__Testo__:
****************************************
Il 20 e 21 ottobre scorsi si è svolta nel Castello di San Giusto di Trieste la prima edizione dell’Amber Wine Festival, dedicato ai vini bianchi prodotti con macerazione del mosto sulle bucce. Ovvero quelli definiti correntemente orange wines.

38 produttori hanno presentato 125 vini in gran parte provenienti dal Collio Goriziano, terra di nascita di questi vini, Carso Triestino, Slovenia a e Croazia. Non mancavano però anche altri parti d’Italia con vignaioli che arrivavano dalla Sicilia, Alto Adige ed Emilia Romagna.

A corollario delle dei vini alcune eccellenze gastronomiche del territorio e non.

Una rassegna quindi che partiva con ottime premesse di quantità e qualità. In questo senso basta citare la presenza delle cantine Gravner e Radikon, che i vini ambrati li hanno inventati.

Premesse ampiamente superate nonostante la pioggia caduta il sabato abbia impedito di godere degli spazi all’aperto sul bellissimo bastione che guarda il golfo di Trieste e possa aver scoraggiato gli appassionati più timidi. E nonostante il prezzo del biglietto, pensato per selezionare solamente persone appassionate e competenti e quindi non esattamente popolare: 55 euro a persona

Eppure le tre sale dedicate ai tavoli di assaggio delle cantine sono state gremite durante tutto l’orario di apertura dell’evento dalle 14 alle 21.

Moltissima gente, soprattutto moltissima gente giovane con la stragrande maggioranza dei visitatori sotto i quarant’anni. Una dimostrazione che le fasce di consumatori più giovani non sono disinteressate al vino tout-court, ma sono disinteressate alle proposte classiche-standard-convenzionali (scegliete voi l’aggettivo) e invece accorrono quando si tratta di vino che racconta qualcosa di nuovo in modo autentico, chiaro e trasparente. Vale la pena di ricordarsene quando si leggono opinioni e ricerche che evidenziano come i giovani si stiano allontanando dal vino in tutti i mercati mondiali.

Dal punto di vista dei vini in generale quello che ho motato è una maggior “delicatezza” nelle macerazioni ed ossidazioni meno spinte rispetto a qualche anno fa, quando gli orange wines hanno cominciato a diventare una tendenza.

Difficile dire se questo sia dovuto a scelte stilistiche oppure ad un’evoluzione e crescita nelle competenze dei vignaioli, il risultato comunque sono vini meno aggressivi dal punto di vista dell’acidità e più riconoscibili negli aromi legati al vitigno ed al territorio, proprio perché non coperti dalle, uniformanti, note ossidative.

Solo un paio delle cantine presenti proponevano vini con acidità selvagge, che, a me, già ricordavano l’aceto. Quindi vini difettosi? E’ un aggettivo che oramai non mi sento più di usare alla luce del fatto che la qualità è e può essere soltanto soggettiva. Chi beve ed acquista questi vini evidentemente ne apprezza il profilo sensoriale.
****************************************
__Materiale__:

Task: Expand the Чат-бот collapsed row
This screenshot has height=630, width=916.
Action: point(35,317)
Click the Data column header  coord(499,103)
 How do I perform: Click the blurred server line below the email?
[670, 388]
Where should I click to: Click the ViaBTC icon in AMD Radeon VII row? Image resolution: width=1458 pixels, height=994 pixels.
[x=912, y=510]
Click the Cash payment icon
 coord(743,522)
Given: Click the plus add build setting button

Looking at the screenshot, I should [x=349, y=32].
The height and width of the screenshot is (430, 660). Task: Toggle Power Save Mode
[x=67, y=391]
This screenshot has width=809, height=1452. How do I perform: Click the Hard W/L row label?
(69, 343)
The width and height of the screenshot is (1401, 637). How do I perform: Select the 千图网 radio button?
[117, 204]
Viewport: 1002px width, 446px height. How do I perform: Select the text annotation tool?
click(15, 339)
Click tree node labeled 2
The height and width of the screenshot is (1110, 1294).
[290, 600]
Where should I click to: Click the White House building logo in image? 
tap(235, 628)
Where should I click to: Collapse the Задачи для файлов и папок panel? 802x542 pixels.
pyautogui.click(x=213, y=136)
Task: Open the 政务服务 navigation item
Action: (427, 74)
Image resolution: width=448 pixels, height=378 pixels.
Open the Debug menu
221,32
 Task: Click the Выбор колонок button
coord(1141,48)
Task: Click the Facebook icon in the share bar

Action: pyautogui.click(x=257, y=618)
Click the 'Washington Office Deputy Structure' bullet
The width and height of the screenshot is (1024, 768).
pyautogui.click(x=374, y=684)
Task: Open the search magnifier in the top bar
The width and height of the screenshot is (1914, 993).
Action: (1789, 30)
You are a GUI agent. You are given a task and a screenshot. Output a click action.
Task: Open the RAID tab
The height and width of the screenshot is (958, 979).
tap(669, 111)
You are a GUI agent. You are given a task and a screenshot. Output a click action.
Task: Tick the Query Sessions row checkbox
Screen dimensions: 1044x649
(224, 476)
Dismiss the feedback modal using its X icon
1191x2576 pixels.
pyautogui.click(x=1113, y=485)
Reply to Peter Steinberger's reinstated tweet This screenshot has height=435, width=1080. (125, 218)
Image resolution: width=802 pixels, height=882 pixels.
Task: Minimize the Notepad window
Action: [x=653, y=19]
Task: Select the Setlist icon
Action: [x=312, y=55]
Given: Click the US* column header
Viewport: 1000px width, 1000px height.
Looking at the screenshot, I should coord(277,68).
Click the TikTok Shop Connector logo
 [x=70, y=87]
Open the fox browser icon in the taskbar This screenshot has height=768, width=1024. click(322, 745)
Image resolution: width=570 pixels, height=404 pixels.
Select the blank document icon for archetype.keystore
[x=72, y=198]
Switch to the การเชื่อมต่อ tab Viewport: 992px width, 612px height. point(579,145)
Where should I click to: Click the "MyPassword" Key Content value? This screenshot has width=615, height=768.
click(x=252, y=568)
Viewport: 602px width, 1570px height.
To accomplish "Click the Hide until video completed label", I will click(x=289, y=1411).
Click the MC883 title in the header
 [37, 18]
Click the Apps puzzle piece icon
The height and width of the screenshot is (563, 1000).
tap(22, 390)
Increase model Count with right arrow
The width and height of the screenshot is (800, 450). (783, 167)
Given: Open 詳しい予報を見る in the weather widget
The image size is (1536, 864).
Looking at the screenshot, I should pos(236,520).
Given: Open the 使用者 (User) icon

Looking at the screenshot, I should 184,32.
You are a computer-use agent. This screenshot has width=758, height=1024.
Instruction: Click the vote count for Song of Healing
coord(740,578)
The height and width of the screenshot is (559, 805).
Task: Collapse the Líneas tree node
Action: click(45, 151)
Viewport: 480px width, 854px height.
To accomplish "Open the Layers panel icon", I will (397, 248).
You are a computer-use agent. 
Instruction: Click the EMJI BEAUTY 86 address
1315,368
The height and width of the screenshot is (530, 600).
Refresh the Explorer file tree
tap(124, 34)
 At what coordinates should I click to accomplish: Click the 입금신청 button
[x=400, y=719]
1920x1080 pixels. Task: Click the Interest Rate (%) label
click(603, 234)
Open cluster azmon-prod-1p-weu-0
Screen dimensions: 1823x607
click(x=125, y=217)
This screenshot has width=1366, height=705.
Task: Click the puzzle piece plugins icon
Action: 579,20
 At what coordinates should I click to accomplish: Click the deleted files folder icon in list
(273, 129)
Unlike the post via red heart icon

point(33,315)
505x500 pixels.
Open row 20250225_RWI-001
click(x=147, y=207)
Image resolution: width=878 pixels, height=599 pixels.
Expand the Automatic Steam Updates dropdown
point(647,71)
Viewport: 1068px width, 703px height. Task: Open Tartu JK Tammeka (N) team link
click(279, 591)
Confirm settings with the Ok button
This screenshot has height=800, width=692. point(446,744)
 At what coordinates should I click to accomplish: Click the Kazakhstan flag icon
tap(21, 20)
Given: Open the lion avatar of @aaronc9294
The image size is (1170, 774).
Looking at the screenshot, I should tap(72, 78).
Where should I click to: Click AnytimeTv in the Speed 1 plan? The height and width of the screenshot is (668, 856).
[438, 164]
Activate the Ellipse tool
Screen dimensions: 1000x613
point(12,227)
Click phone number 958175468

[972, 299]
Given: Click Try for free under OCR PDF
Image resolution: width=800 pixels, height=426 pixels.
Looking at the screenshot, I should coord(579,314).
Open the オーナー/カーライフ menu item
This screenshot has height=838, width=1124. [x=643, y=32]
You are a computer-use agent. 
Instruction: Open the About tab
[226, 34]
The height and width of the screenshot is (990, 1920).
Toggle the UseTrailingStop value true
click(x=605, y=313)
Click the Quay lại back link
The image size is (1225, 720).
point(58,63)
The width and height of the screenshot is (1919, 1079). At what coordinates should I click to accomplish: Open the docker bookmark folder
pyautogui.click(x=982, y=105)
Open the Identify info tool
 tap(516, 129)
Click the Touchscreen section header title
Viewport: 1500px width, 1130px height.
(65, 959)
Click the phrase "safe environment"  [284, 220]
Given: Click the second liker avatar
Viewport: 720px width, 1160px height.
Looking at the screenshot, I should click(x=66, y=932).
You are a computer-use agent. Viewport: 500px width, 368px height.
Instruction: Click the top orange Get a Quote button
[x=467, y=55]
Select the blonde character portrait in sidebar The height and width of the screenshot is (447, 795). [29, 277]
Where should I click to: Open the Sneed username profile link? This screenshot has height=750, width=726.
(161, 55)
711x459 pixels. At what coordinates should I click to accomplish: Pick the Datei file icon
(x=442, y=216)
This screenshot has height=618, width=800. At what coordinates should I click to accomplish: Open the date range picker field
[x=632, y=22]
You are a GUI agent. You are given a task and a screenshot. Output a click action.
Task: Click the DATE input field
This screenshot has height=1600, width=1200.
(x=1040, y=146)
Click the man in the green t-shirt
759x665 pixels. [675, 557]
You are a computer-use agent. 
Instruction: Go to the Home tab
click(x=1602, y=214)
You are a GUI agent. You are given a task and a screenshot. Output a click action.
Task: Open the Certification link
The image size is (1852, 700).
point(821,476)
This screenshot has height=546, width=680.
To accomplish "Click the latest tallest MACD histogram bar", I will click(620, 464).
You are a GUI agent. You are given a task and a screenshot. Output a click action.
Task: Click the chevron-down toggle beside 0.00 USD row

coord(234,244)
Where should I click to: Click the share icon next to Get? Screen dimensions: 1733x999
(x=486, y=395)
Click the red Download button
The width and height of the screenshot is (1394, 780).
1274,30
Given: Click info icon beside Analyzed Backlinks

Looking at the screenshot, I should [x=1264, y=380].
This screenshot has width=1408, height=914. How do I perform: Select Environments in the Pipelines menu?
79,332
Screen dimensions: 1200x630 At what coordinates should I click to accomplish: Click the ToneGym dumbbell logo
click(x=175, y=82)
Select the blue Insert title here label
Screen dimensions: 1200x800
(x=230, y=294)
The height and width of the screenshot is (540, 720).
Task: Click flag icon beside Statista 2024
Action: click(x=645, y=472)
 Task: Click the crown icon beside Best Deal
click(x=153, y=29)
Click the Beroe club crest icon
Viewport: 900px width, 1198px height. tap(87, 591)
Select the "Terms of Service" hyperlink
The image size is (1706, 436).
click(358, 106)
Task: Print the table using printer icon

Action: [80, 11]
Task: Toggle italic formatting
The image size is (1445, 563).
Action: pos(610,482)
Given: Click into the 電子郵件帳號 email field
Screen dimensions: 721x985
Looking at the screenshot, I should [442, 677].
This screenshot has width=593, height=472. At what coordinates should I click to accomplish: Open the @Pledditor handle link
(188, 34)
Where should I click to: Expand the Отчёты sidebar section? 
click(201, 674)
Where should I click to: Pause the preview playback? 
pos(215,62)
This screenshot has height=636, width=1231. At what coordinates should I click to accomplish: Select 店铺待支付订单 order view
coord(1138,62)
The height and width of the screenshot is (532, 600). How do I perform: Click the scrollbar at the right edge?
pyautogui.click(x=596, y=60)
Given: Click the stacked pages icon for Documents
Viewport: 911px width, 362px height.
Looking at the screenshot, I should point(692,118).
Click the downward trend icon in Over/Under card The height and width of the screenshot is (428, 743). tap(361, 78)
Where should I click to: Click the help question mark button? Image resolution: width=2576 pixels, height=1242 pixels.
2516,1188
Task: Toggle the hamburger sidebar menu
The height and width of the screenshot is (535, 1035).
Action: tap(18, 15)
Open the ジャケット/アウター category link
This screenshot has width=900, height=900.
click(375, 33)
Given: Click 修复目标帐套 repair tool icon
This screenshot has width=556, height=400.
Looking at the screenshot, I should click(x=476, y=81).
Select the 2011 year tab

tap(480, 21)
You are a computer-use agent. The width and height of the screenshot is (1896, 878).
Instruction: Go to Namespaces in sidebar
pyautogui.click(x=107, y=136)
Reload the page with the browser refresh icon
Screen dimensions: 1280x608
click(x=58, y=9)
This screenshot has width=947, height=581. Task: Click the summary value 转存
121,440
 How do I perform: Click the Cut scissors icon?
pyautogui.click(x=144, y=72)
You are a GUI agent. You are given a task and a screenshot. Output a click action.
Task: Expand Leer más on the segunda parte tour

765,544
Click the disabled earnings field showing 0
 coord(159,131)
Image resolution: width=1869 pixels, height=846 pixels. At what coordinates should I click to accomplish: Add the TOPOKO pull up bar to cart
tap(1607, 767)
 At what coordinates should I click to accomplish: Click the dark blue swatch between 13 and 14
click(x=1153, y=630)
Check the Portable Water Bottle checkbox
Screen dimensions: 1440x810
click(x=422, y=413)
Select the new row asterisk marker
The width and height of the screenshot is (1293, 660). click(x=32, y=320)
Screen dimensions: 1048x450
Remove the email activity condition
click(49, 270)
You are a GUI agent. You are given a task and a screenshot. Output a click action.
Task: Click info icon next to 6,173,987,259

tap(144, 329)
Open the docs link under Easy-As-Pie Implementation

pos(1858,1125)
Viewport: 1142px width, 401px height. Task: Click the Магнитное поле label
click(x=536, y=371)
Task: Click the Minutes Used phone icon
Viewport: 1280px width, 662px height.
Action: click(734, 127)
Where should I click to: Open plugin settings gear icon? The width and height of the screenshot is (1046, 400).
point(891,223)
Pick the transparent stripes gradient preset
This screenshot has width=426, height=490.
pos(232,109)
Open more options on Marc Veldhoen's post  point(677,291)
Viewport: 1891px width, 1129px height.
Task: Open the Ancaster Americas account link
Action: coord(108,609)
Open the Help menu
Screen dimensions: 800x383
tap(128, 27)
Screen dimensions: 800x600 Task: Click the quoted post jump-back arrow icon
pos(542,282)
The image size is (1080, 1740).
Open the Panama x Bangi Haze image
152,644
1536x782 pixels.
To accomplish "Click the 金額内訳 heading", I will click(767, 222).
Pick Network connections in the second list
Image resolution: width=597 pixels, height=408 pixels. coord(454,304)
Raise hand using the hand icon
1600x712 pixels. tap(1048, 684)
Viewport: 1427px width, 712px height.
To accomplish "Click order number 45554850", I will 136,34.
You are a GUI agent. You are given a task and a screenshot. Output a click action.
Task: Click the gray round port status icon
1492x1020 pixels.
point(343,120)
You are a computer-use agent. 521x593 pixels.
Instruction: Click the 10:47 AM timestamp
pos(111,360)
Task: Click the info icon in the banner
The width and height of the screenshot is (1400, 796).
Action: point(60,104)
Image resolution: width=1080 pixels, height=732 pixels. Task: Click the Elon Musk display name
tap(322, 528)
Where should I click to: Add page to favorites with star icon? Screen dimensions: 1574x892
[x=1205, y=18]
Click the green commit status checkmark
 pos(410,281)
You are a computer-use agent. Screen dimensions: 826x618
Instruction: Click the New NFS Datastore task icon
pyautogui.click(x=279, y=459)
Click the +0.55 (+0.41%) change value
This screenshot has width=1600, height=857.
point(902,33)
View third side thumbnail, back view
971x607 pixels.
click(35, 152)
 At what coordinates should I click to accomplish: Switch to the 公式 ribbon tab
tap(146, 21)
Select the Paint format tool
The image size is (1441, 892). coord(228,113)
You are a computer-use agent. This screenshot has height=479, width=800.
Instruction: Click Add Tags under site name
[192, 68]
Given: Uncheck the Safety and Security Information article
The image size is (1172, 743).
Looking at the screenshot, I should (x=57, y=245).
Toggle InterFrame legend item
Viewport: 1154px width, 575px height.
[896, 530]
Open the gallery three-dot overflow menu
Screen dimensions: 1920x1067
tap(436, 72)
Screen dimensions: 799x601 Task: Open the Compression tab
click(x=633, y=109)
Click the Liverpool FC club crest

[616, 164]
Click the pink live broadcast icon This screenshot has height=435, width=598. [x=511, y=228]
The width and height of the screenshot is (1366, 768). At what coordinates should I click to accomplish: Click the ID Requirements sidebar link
****************************************
__Compito assegnato 1__: Ricopia dal testo sull'Amber Wine Festival il passo che va da "Il 20 e 21 ottobre" fino a "li hanno inventati." compreso.
__Compito assegnato 2__: Secondo il testo sull'Amber Wine Festival, perché il biglietto d'ingresso costava 55 euro a persona? Rispondi in una o due frasi.
__Compito assegnato 3__: Elenca tutte le zone di provenienza dei vini e dei vignaioli nominate nel testo sull'Amber Wine Festival.

__Risposta 1__:
Il 20 e 21 ottobre scorsi si è svolta nel Castello di San Giusto di Trieste la prima edizione dell’Amber Wine Festival, dedicato ai vini bianchi prodotti con macerazione del mosto sulle bucce. Ovvero quelli definiti correntemente orange wines.

38 produttori hanno presentato 125 vini in gran parte provenienti dal Collio Goriziano, terra di nascita di questi vini, Carso Triestino, Slovenia a e Croazia. Non mancavano però anche altri parti d’Italia con vignaioli che arrivavano dalla Sicilia, Alto Adige ed Emilia Romagna.

A corollario delle dei vini alcune eccellenze gastronomiche del territorio e non.

Una rassegna quindi che partiva con ottime premesse di quantità e qualità. In questo senso basta citare la presenza delle cantine Gravner e Radikon, che i vini ambrati li hanno inventati.

__Risposta 2__: Il prezzo era pensato per selezionare solamente persone appassionate e competenti. Per questo il biglietto non era esattamente popolare.

__Risposta 3__:
- Collio Goriziano
- Carso Triestino
- Slovenia
- Croazia
- Sicilia
- Alto Adige
- Emilia Romagna